Soft Banacle

Fabrication

2025

This study focuses on the role of materials and construction in the architectural pursuit of sustainability, examining how material and structural innovations throughout architectural history have generated new paradigms, while exploring the potential of lightweight and flexible materials. As a follow-up to previous research on active-elastic structures, the study investigates the material and constructional development of active-elastic surface techniques using large continuous-fiber composites. In particular, it explores the possibility of expanding one of the three architectural archetypes—the column—as a primordial architectural element through the fabrication of a prototype.

To enable a continuous-fiber composite of approximately 1.5 mm thickness to function as a vertical load-bearing member, the study derives a new geometric configuration termed the Multi-Vertex Conical Shell. This configuration is developed and validated through a multilayered process comprising material property investigation, geometric construction, optimization and structural verification, and fabrication, all grounded in a material-based computational design methodology. Digital simulations and physical prototyping were employed to substantiate its performance.

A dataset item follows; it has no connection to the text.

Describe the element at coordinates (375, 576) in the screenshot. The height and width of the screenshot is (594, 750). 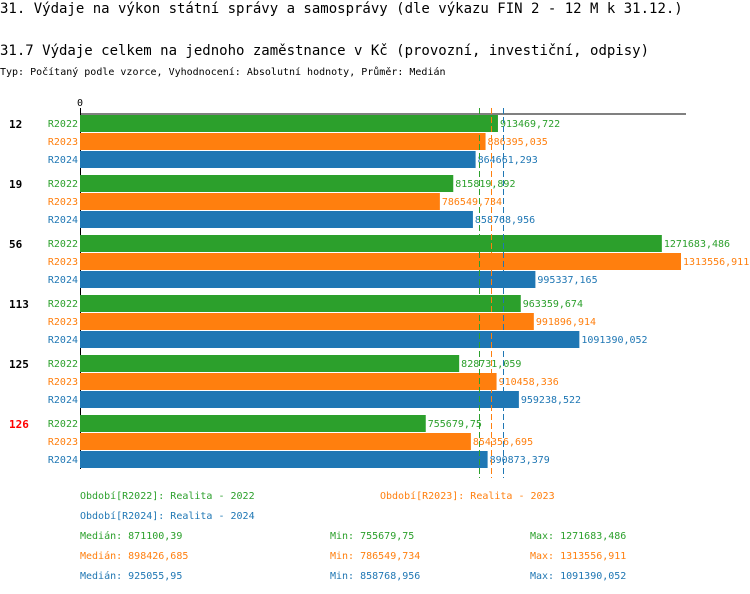
I see `stat-min: Min: 858768,956` at that location. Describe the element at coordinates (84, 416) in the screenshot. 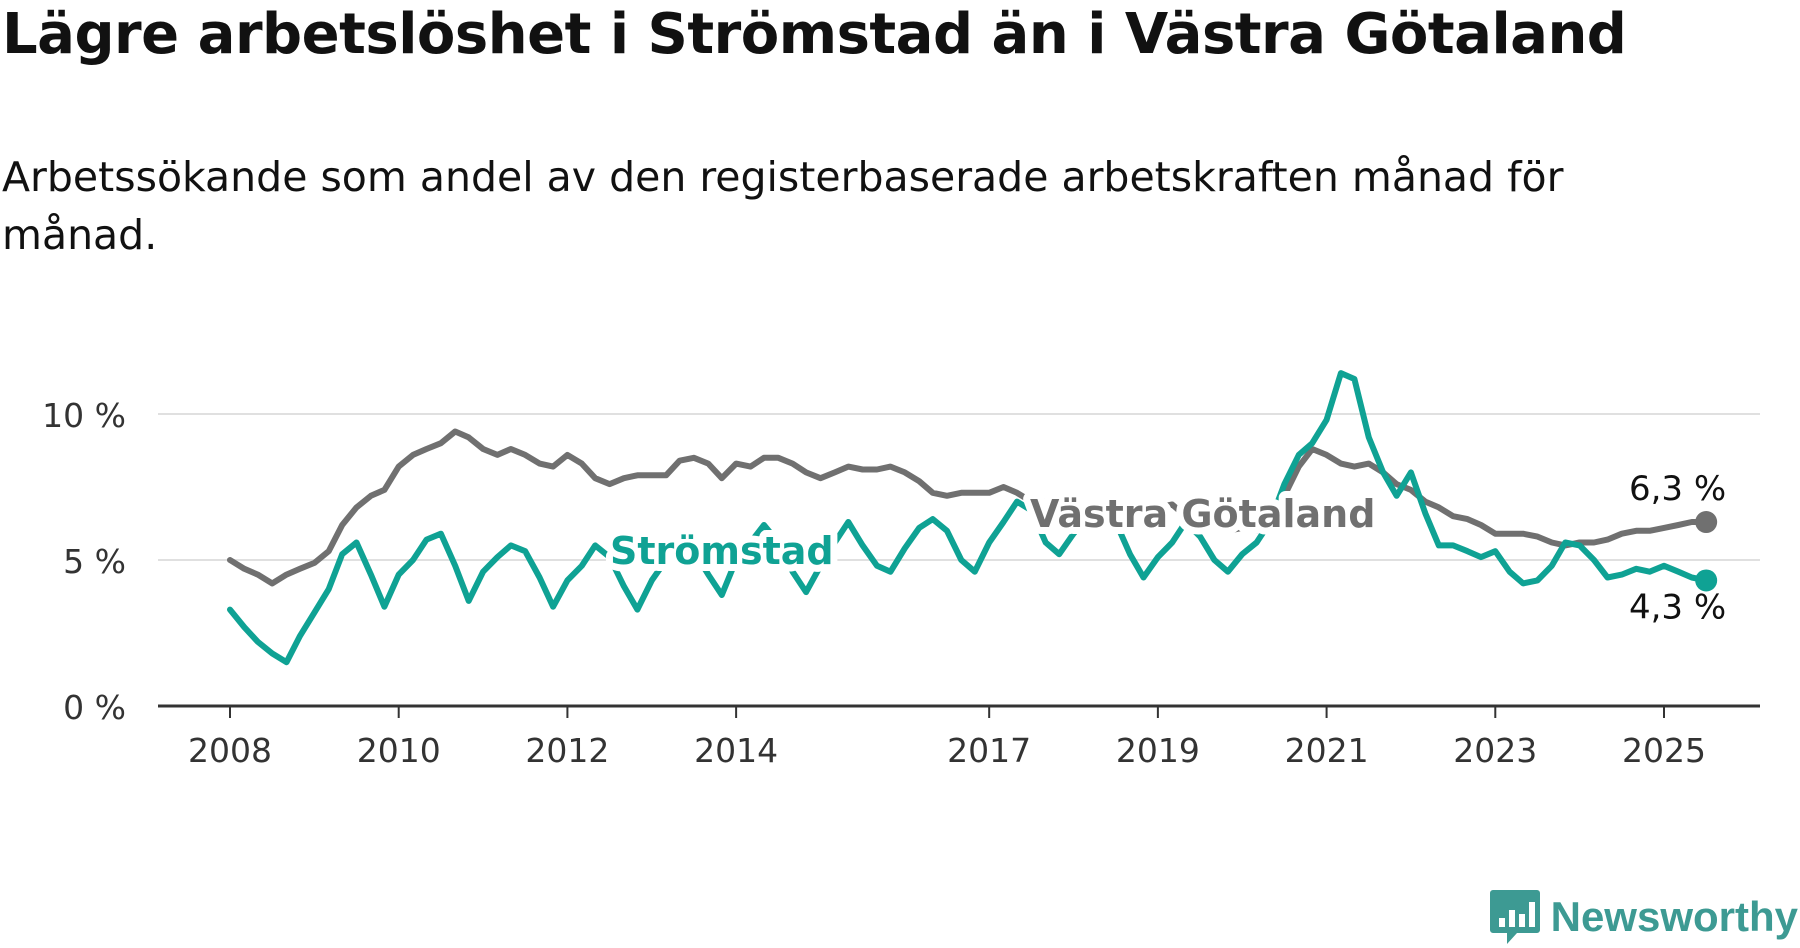

I see `y-tick-label: 10 %` at that location.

Architectural structures realized with lightweight and flexible materials significantly reduce environmental impact across their entire life cycle—including fabrication, processing, transportation, assembly, disassembly, and reuse—compared with traditional building materials. Through the exploration of materials and construction, this study aims to propose adaptable architectural typologies that respond to rapidly evolving societal needs, thereby establishing a foundation for pioneering new architectural paradigms.